I then decompressed image.gz and tried to mount it by double clicking it (i.e. via DiskImageMounter.app) to make sure all the contents are there.
What you have is a full-disk backup. You haven't, but had you taken this while /dev/vda was rw-mounted, it would at least be slightly broken; it would be probably heavily broken if image.gz also resided on /dev/vda, as you'd be heavily modifying the file system during the backing up itself.
This means it's not only the partition that contains your data-containing file system, but starts with a partition table, and it seems it contains an UEFI boot partition.
Upon double-clicking, your DiskImageMounter seems to recognize at the very least that partition; that's good.
The others might or might not have been recognized; your operating system simply might not have file system drivers for that.
I'd say: if you want to access the data on that image, simply boot a VM using that disk locally.
If you want a more useful backup, I'd say you should simply back up the files, not the raw disk image (unless you really just want to replicate the whole VM). There's nothing outside of files and their attributes on a file system – so you don't lose anything just backing up the files.

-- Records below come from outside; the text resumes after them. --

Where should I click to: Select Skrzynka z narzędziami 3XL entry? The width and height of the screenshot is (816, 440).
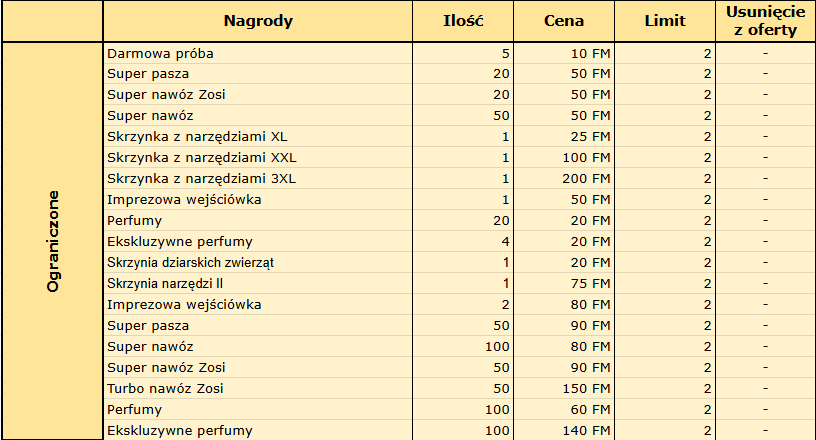coord(201,179)
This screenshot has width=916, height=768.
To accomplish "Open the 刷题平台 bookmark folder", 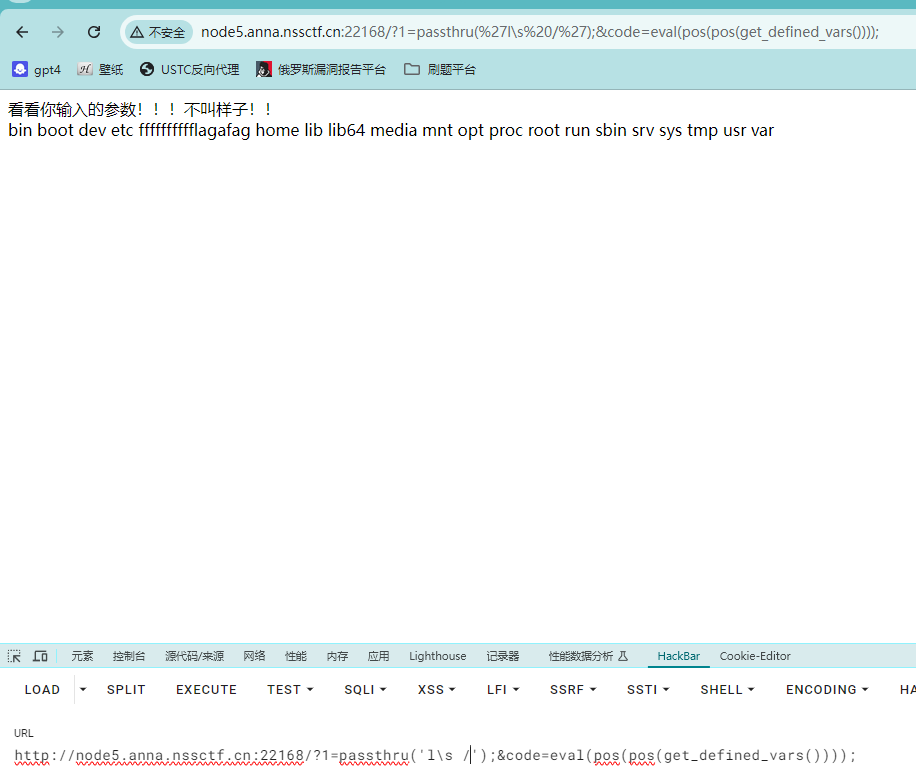I will (440, 70).
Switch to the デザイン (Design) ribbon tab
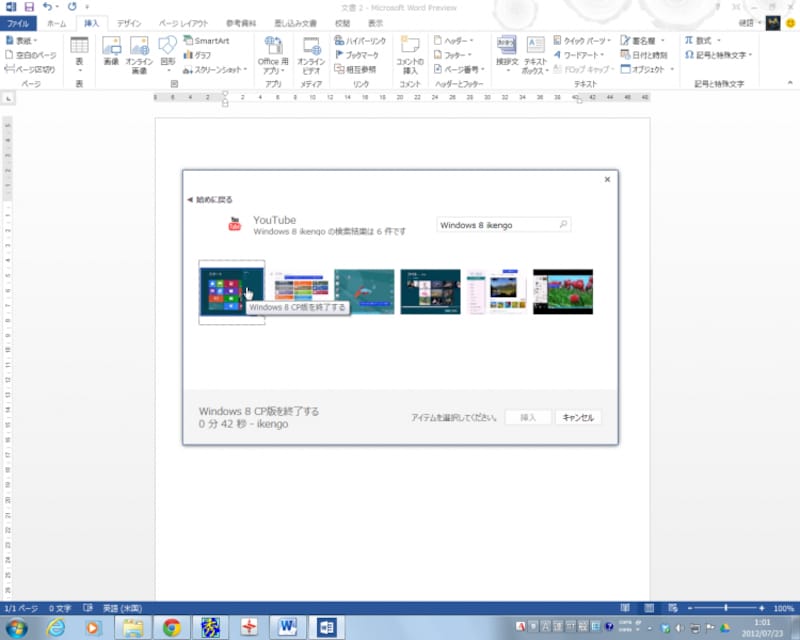800x640 pixels. tap(128, 22)
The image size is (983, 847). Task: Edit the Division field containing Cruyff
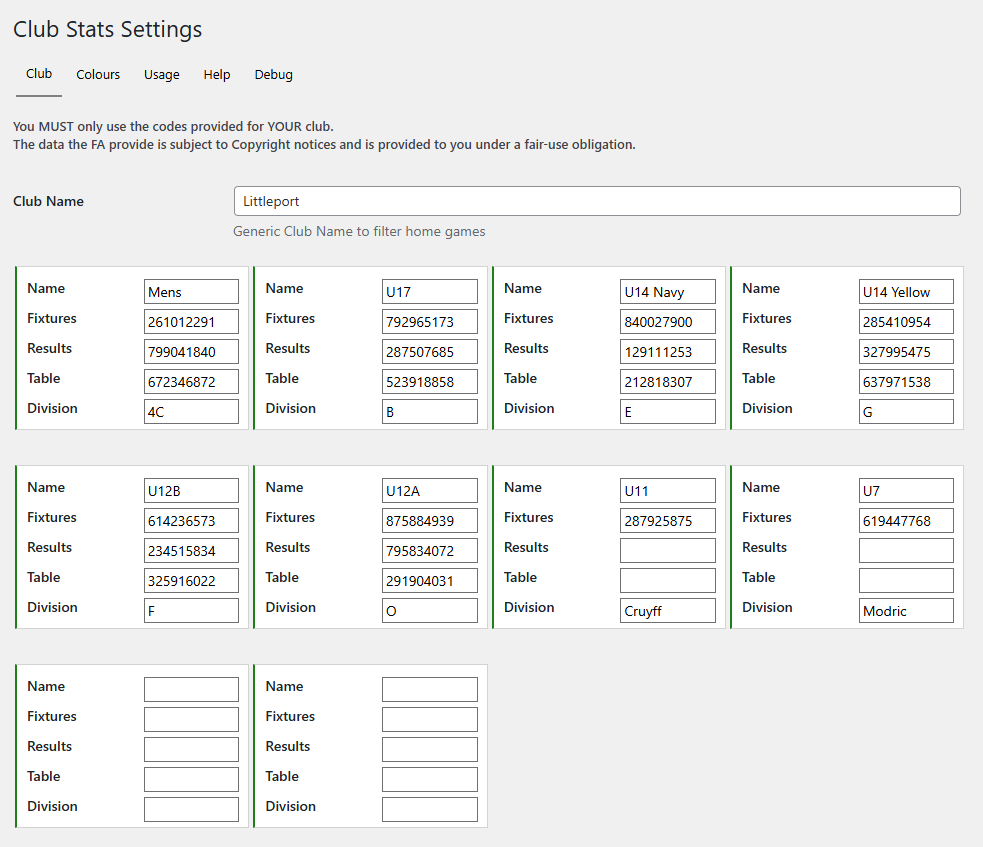pyautogui.click(x=667, y=611)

And that could very trivially be achieved either directly using
ssh user@remote tar cpf - --xattrs --acls --zstd / > backup.tar.zst
which will just run tar on the target system to archive all files, compress it using zstd (needs to be installed on the remote system) on the fly, preserving all file attributes, xattrs and acls, and pipe the result through ssh to your local machine, which directly writes it to the local file backup.tar.zst.
You can also make a smaller archive of all files on the remote in a file on the remote itself (which excludes the backup itself), using mksquashfs (needs to be installed), for later download:
mksquashfs / backup-$(date --utc -Ihours).squashfs -wildcards -exclude '... backup-*.squashfs' -comp zstd
The elegant part here is that it's easy exclude any backup file to be included in the backup itself, and that mksquashfs inherently saves a lot of space by compressing well and stores the content of identical files only once.
Another elegant aspect is that these squashfs archives can directly be mounted (at least on Linux) – no decompression necessary. On MacOS, you can install squashfs-tools to uncompress, and I think (never tried), you can use macFUSE together with squashfuse to also mount them. Have fun!